寶珠取過湯匙,目光一睨,將沉在湯面下方的水點心舀了兩個在碗里。
皇后接過來,拿小勺兒舀起一個,嘗了一口,便頓住了:里面有一枚簇新的制錢。
她當然知道寶珠的鬼心眼,這妮兒想挑,就沒有挑走眼的。不過大年初一得了個好彩頭,到底是歡喜的。
皇后笑著放下碗,連聲說:“好好好,你們的孝心,我都受用。”站起身來:“熬了一晚,恕我不周,進去偏一偏。你們姊妹玩樂就是,便是要走,也等霧散盡了再走。”
太子妃三人忙起身答應,寶珠要扶著她,皇后道:“你也吃了再去。”
寶珠依她所言,回來接著應酬太子妃她們。水點心是用海碗盛的,講究的就是一家子分食,寶珠又如之前一樣,依次舀了奉與太子妃和黎氏,每人碗里都有一只包著錢的,舀到第三碗,眉舒卻攔住了:“寶珠姑娘也累了一宿,我可不敢再勞你。”讓自己帶來的綰兒接了過去。
寶珠一愣,隨即才反應過來:才剛沒分席,大家坐在一張小圓桌前。皇后坐主位,太子妃在皇后左側,眉舒在皇后右側,黎氏則位于太子妃之左。
待起身送走皇后,三人的位置又挨得近了些。寶珠自該從太子妃起,依次呈上,不想眉舒便覺得受了慢待。

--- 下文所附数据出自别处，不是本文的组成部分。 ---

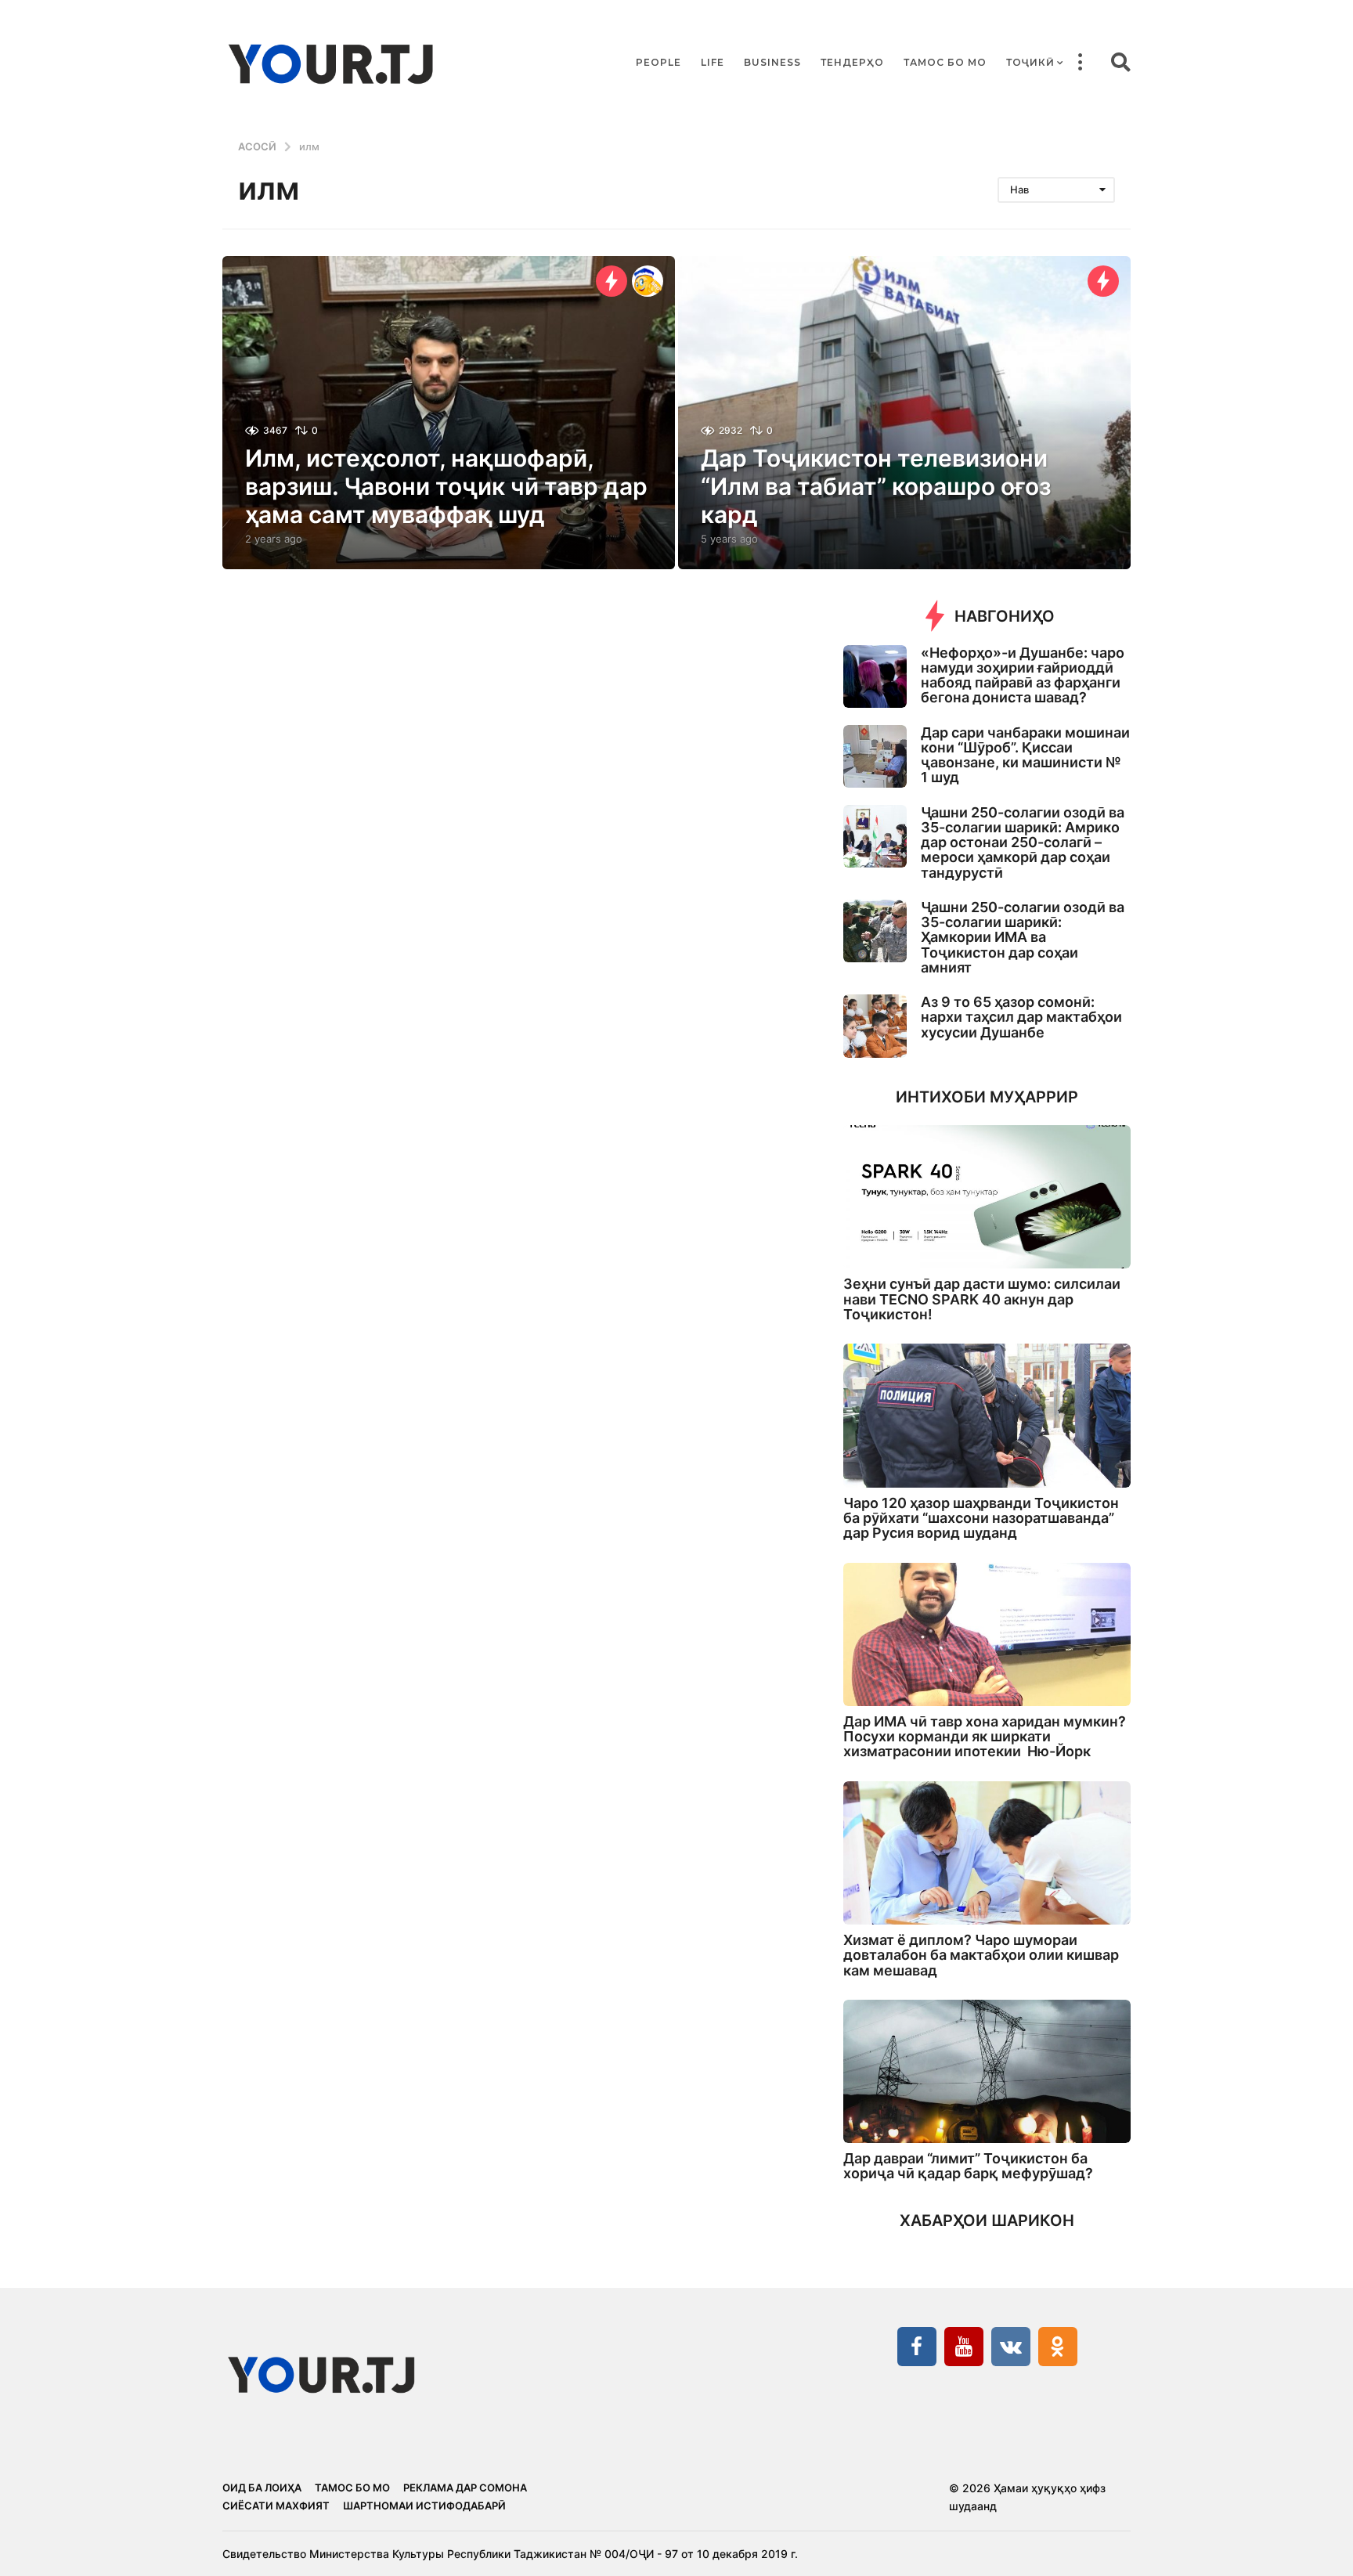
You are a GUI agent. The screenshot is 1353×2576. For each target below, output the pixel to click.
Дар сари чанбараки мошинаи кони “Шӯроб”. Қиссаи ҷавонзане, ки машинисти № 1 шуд (1025, 755)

寶珠本欲解釋,可眉舒也不曾明白說,倒不好解釋。大家都熬了四五個時辰,精神略有懈怠,寶珠更是眼皮子都有點兒腫,心一橫,索性不打這個圓場了,眼觀鼻鼻觀心地在一旁侍立著。
她哪里知道,眉舒這口氣是昨晚就慪下了。
昨晚起初是皇后同太子妃三個玩骨牌,做小輩的想討皇后歡心,一味地喂牌,皇后哪不知道,玩得久了便失了興頭,且到底有了年紀,經不住聚精會神好幾個時辰,便讓宮女兒們玩——年節底下,不必太分尊卑。
寶珠便和眉舒身邊的綰兒擲骰子,這個除非是積年的好手,否則都是憑運氣罷了。
綰兒運道旺,沒幾個來回就把寶珠跟前的散錢全贏去了,把看熱鬧的姑姑們逗得哄堂大笑。
寶珠不光笑,還沖皇后撒嬌:“娘娘,我玩不過…”
偏巧太子此時從前頭回來了,跟著湊趣說:“看寶珠那樣兒,再給她一吊錢吧。”
這話猶可,但寶珠一見到他,立刻坐直了身子,笑容也淡了些,落在眉舒眼里,登時不是滋味。
歸根結底,她討厭寶珠這種巧言令色的人,打第一回 見就是。如今她不巧言令色了,才更為反常。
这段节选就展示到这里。